The courtyard was emptying, sunlight slipping low across the pavement as you stepped through the back gate of the school. The world was quiet in that late-afternoon way—soft wind, distant chatter, the scrape of chairs being stacked inside classrooms.
You had made it only a few steps before rough hands caught your backpack and yanked you sideways.
"Hey, {{user}}! Going somewhere, loser?”
You stumbled as the familiar group cornered you, herding you behind the school where the teachers rarely walked. The concrete back wall radiated leftover heat. The air smelled of dust and pencil shavings. Your breath hitched.

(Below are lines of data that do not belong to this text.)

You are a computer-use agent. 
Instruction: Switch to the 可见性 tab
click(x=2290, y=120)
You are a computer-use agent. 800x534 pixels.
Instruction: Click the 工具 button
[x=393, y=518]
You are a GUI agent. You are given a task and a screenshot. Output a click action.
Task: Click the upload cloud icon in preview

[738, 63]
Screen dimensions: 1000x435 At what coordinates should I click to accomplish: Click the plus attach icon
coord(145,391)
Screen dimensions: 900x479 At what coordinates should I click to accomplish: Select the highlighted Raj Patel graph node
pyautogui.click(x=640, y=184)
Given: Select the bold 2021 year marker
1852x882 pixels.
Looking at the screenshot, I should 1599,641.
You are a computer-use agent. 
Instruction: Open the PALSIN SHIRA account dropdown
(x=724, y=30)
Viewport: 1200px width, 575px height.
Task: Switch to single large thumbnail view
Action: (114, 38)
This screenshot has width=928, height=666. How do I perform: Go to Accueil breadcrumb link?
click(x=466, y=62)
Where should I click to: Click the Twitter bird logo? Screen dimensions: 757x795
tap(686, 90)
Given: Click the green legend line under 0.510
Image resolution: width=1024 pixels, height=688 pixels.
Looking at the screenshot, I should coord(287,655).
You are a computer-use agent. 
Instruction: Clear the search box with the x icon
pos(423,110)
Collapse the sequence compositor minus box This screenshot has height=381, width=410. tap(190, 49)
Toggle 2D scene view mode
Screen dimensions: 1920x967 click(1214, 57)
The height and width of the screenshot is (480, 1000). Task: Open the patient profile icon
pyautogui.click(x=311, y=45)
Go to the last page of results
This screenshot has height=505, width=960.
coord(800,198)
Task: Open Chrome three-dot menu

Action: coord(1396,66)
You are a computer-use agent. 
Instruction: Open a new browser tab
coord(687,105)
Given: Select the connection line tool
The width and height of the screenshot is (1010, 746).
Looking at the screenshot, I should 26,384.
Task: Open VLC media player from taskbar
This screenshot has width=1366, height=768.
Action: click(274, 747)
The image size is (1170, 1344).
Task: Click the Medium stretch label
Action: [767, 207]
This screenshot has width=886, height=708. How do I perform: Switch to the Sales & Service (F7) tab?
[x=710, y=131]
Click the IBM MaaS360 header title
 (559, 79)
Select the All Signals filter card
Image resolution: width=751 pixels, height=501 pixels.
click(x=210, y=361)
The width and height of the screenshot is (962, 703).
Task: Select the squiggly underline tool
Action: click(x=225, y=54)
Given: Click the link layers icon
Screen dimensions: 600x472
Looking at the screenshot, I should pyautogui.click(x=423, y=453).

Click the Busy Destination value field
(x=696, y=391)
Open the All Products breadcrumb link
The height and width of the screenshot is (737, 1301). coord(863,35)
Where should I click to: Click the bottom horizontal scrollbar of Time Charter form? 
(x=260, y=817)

“Thought you could sneak home early,” one sneered.
Another shoved you. A third punched your stomach—not enough to cause serious injury, but enough to fold you over with a sharp breath. Your eyes watered.
Harsh laughter echoed off the brick.
“Pathetic,” someone muttered.
You braced for the next blow.
It never came.
A sudden thud cracked through the alley, sharp as a snapped branch. One of the bullies slammed back against the wall—a blur of motion had struck him first. For a moment you thought you imagined it.
But then you saw him.
Alfie Houghton stood just a few feet away, posture perfectly upright, expression perfectly neutral, as though he’d wandered here by chance. His dark hair glinted blue in the setting sun and his glasses caught the light, hiding his eyes in a cold shimmer.
The bullies froze.
“What— how long were you—?”
Alfie didn’t answer. He stepped forward with quiet, measured precision.
The nearest bully lunged at him. Alfie sidestepped, caught the attacker’s wrist, and drove an elbow into his ribs—clean, precise, efficient. The boy folded with a gasp.
Another swung toward him. Alfie’s hand closed on the front of his shirt and he shoved him into the wall. The impact boomed through the narrow space. The bully crumpled, breath knocked out of him.
There was no shouting. No anger. Alfie didn’t even breathe hard.
It was as if he were completing a simple task, something routine, each movement controlled and economical. His face never changed. His eyes never flickered with emotion.
When the last bully tried to run, Alfie caught him by the collar and brought him down with a single, fluid motion. A choked cry broke the quiet, followed by scrambling footsteps as the remaining boys fled, dragging each other away.
Silence fell.
You clutched your stomach, still kneeling on the ground, trembling—not from injury, but from the surreal stillness that followed the violence.
Alfie approached you. Each step was soft on the pavement. He crouched down, folding neatly into your line of sight.
His glasses no longer hid his gaze. His eyes were steady, almost analytical, scanning your face as though reading a language only he could see.
“You don’t look happy,” he said softly.
You blinked, startled by the calmness in his tone.
“I heard people enjoy being rescued by the one they like,” he continued. “But perhaps I misunderstood.”
The words hung between you.
Alfie tilted his head—not kindly, not cruelly, but curiously, as if expecting to find an answer in the angle of your expression.
“I am trying to understand,” he murmured. “Would you prefer I had not intervened?”